После долгого молчания дон Хуан спросил меня, достаточно ли у меня силы чтобы еще раз столкнуться со знанием.
— Ты хочешь сказать с бабочкой? — спросил я полушутя. Его тело согнулось от смеха. Казалось, что я только что сказал ему самую смешную шутку в мире. — Что ты в действительности имеешь в виду, когда говоришь, что знание — это бабочка? — спросил я. — Я ничего другого не имею в виду, — ответил он. — бабочка есть бабочка. Я думал, что к настоящему времени со всеми твоими достижениями у тебя будет достаточно силы, чтобы «видеть». Вместо этого ты мельком заметил человека. А это не было истинным «видением».
С самого начала моего ученичества дон Хуан ввел концепцию «видения», как особой способности, которую можно развить, и которая позволит воспринимать «истинную» природу вещей.
За несколько лет нашей связи у меня развилось мнение, что то, что он имеет в виду под «видением», является интуитивным восприятием вещей, или же способностью понимать что-то сразу, или, возможно, способностью насквозь видеть человеческие поступки и раскрывать скрытые значения и мотивы.
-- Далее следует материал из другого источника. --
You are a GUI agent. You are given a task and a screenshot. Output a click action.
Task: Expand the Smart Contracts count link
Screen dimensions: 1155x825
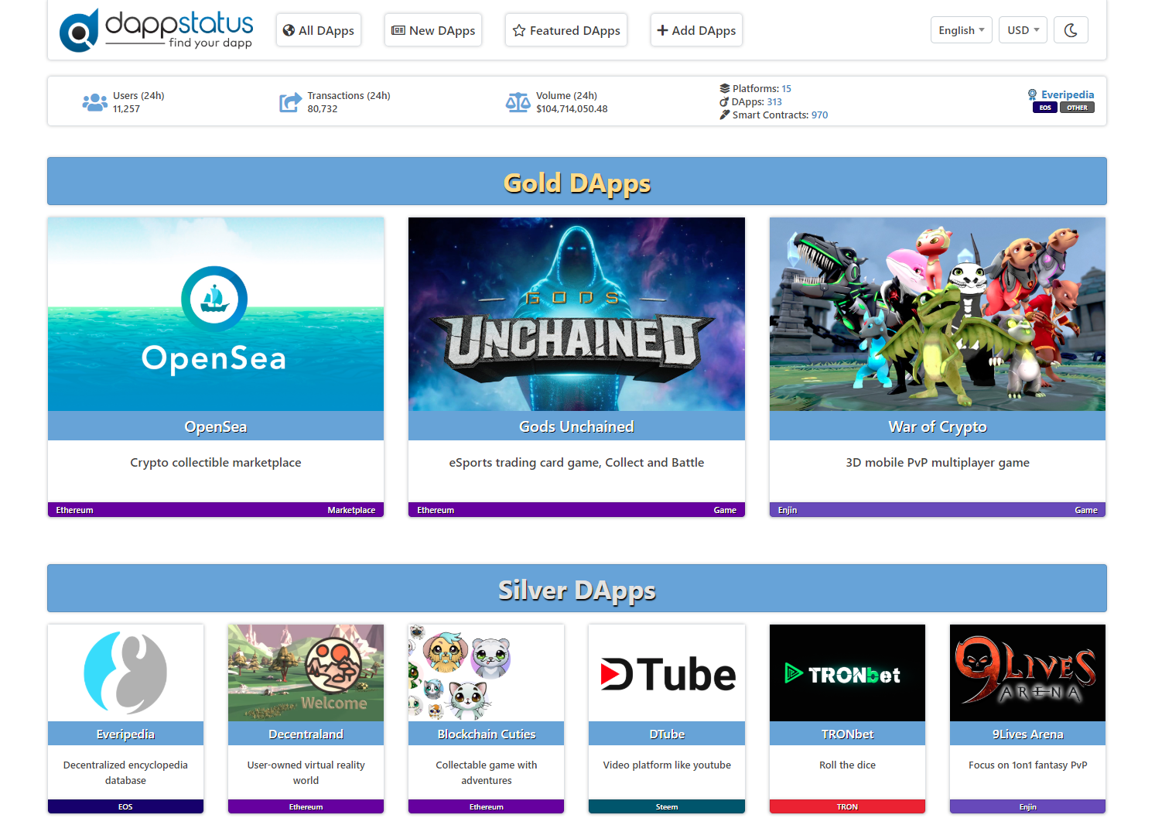[x=821, y=115]
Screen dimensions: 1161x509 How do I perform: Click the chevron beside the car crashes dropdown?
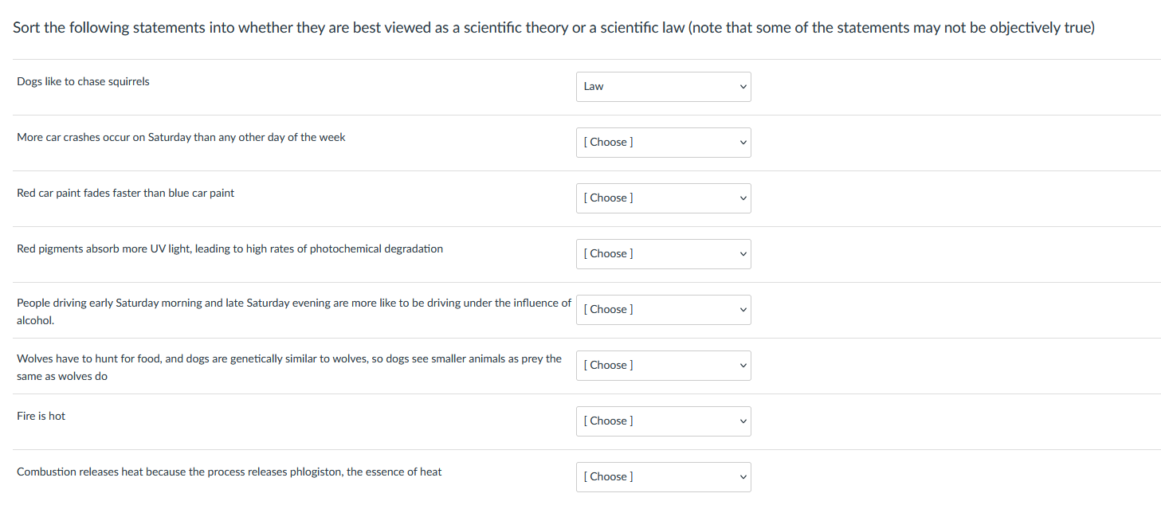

— Я могу сказать, что сегодня вечером, когда ты встретился с бабочкой, ты наполовину смотрел, наполовину видел, — продолжал дон Хуан.
— в этом состоянии, хотя ты и не был полностью самим собой, как обычно,ты, тем не менее, смог находиться в полном сознании, чтобы управлять своим знанием мира.
Дон Хуан остановился и взглянул на меня. Сначала я не знал, что сказать.
— Как я управлял своим знанием мира? — спросил я. — Твое знание мира сказало тебе, что в кустах можно найти только подкрадывающихся животных или людей, прячущихся за листвой. Ты удержал эту мысль и естественно тебе пришлось найти способ сделать мир таким, чтобы он отвечал этой мысли.